Запоминаемая связность

Запоминаемая связность

Я как-то раз читал интервью одного видного профессора юриспруденции. Напоследок его спросили:

— А какое у вас хобби?

— Музыку люблю, — ответил профессор. — Симфонии многие знаю, могу напеть.

Привожу слова профессора на нашем круглом столе, поскольку они в точности объясняют, что такое мелодия: то, что можно запомнить и воспроизвести. Профессор держит в голове целую симфонию, потому что она от начала до конца объединена мелодией. Свойство мелодичности не лежит в основе архитектоники симфонии. Но благодаря ему наше сознание эту архитектонику осваивает.

Представим, что профессор споет нам Четвертую симфонию Иоганнеса Брамса. «Та-там, та-там», — начнет профессор. Для начала этого достаточно: просто пропеть главную тему. Но вот тема идет на повтор, ее начинают окружать контрапункты, и профессор уже старается в паузах пропевать фрагменты контрапунктов. Главное — добраться до начала переходного раздела, где материал меняется, и можно с удовольствием просмаковать голосом энергичный триольно-пунктирный мотив. Дальше петь еще приятнее: побочная партия сама ложится на голос. Другое дело разработка — здесь профессору приходится как рулевому в шторм. Его голос прыгает сверху вниз и обратно, он блеет фальцетом и давится в низах, но все равно старается доставить посильную часть мелодического груза к месту назначения, неизбежно выронив остальную за борт.

В Andante профессору раздолье. Он знает, что вступительный мотив должен прозвучать в ином характере, чем следующая за ним тема. А мы знаем, что в понятие мелодии входят высота и ритм, а входит ли в него тембр? Профессор сначала изображает голосом суровый унисон валторн, потом — таинственные кларнеты. Удалое скерцо профессор проводит без малейших мелодических потерь. Финал — тревожный отрезок благодаря его форме, но вариации следуют друг за другом в таком логичном порядке, что обладателю хорошей памяти волноваться не о чем. «Пам! Паааам!» — пропевает профессор последние два такта и улыбается.

Конечно, Четвертая Брамса — одна из самых мелодичных симфоний в истории музыки. И мы не знаем, насколько успешно справился бы профессор с какой-нибудь симфонией Малера или Скрябина. Мой дед по линии отца, например — тоже профессор, только не юрист, а литературовед, — был скрябинианцем, но все-таки из «Поэмы экстаза» он напевал, помню, только тему трубы.

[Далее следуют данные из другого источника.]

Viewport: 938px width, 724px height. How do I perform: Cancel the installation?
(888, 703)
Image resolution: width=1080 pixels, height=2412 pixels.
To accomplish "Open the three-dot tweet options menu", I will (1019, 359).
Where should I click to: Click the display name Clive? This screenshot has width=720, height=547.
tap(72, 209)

Считается, что новая эпоха в истории музыки началась с «Весны священной» Стравинского. Ее трудно назвать мелодичным произведением. Однако мне приходилось слышать воспоминания Юрия Холопова о том, как они шли с композитором Андреем Волконским от консерватории до общежития, и за это время Волконский успешно пропевал Холопову всю «Весну» наизусть.

Мне это не кажется чем-то невероятным. Более того, я вполне представляю себе кого-то, кто успешно споет Вариации op. 27 Веберна, «Структуры» Булеза или Шестой квартет Фёрнихоу. В конце концов, не обязательно же петь вслух. Это можно делать про себя, разве что немного мыча, если это не мешает окружающим. Тогда мы не потеряем ничего из многоголосия, охватив его внутренним слухом. Если мы двинемся от Брамса не вперед, а, наоборот, вспять, то мы промычим любую фугу Баха, мотет Бёрда или мессу Жоскена как совокупность мелодий.

Конечно, мы ценим у композитора мелодический дар — такой, как у Моцарта, Беллини, Дунаевского или Маккартни. Мы понимаем, что Шуберт — мелодист лучший, нежели Бетховен, а Прокофьев — чем Шостакович. Но мы не можем сказать, где объективно находится грань, перейдя которую музыка теряет качество мелодичности. Она находится где-то в каждом из нас. Если в произведении есть запоминаемая связность, то оно мелодично. Если ее нет, то стоит послушать еще раз: на третьем, пятом или тридцать пятом прослушивании мы обязательно услышим мелодию, запомним ее и захотим кому-нибудь напеть.